Morgan Stanley's Wilson remains bullish: Strong earnings support, US stocks still have room for growth in 2026

Morgan Stanley strategist Wilson believes that there are clear signs of corporate profit recovery, U.S. companies have enhanced pricing power, and earnings expectations have bottomed out. Despite facing short-term pressures from Federal Reserve policies, trade tensions, and government shutdowns, strong profit fundamentals will drive the stock market up in 2026. UBS and Citigroup stated that technology companies will continue to be the main engine of profit growth, with AI-related companies like NVIDIA attracting attention
Despite the risks posed by trade tensions and government shutdowns this year, Wall Street institutions such as Morgan Stanley maintain a bullish stance, believing that strong corporate earnings growth will drive the stock market up by 2026, while uncertainties in interest rate outlook and policy disruptions are merely short-term obstacles.
On November 10, according to media reports, Morgan Stanley strategist Michael Wilson pointed out that there are "clear signs" showing that corporate earnings are recovering, and U.S. companies are enjoying better pricing power. He also noted that earnings forecast revisions have bottomed out, meaning that the number of analysts lowering their forecasts has reached a turning point compared to those raising them.
In his research report, Wilson stated that although the Federal Reserve's policy guidance and the government shutdown have put pressure on recent stock prices, these are temporary obstacles on the road to a robust market driven by earnings growth in 2026. The S&P 500 index has still risen 14% this year and is expected to achieve growth for the third consecutive year.

Meanwhile, this earnings season has significantly exceeded expectations. According to Bloomberg Intelligence data, S&P 500 constituent companies' profits grew nearly 15% in the third quarter. Several investment bank strategists expect technology companies to once again drive most of the U.S. earnings growth next year, with UBS predicting that the S&P 500 will reach a record 7,500 points by the end of 2026, an increase of over 11% from current levels.
Positive Earnings Outlook, Tech Stocks Remain the Engine
Multiple indicators confirm the trend of improving corporate earnings.
An index compiled by Citigroup shows that since mid-October, the number of analysts raising earnings forecasts has outnumbered those lowering them.

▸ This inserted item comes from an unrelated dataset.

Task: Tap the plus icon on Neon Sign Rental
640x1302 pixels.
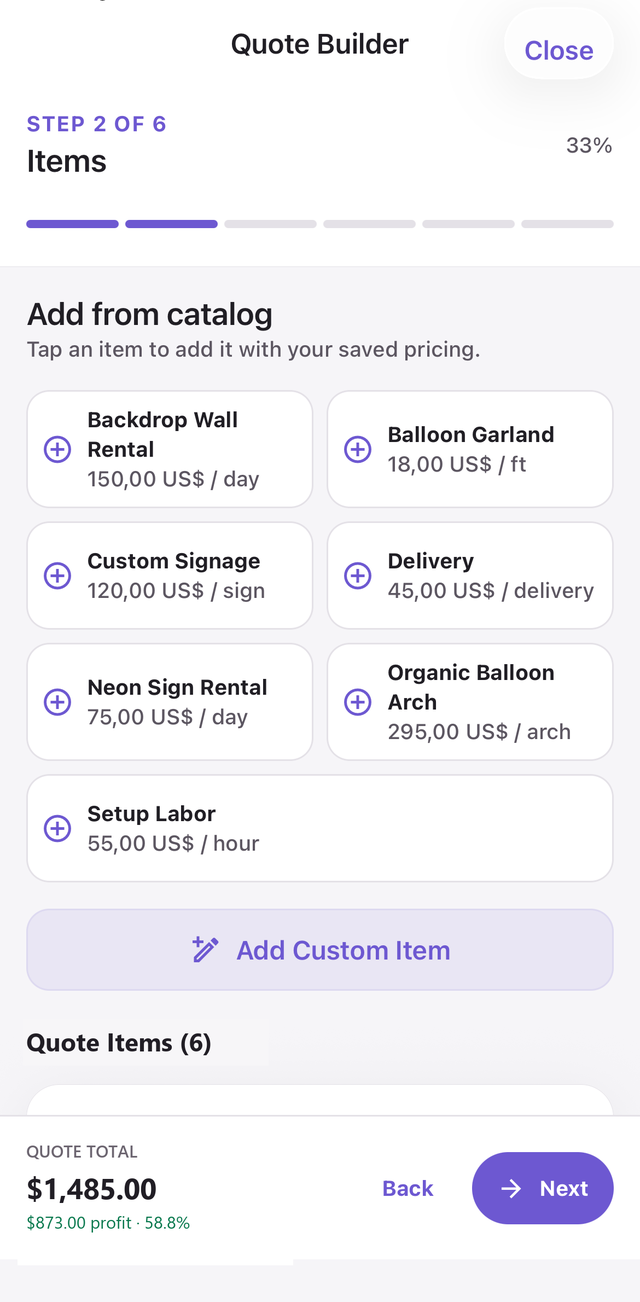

Market focus has now shifted to NVIDIA, which will announce its earnings next week, as investors look for clues on the trends in artificial intelligence development.
UBS strategists expect technology companies to once again be the main driving force behind U.S. corporate earnings growth next year.
Oppenheimer Asset Management strategist John Stoltzfus stated that it is still too early to "give up" on chip manufacturers and AI prospects.
He believes that the current weakness reflected in major indices appears to be between "trimming" and "fine-tuning," rather than the beginning of a more severe downturn.
Although Federal Reserve Chairman Powell's cautious stance on the interest rate outlook has at times dampened market sentiment, and escalating trade tensions and a prolonged government shutdown have pressured the stock market, Wilson remains relatively optimistic, emphasizing that fundamental factors will ultimately dominate market direction.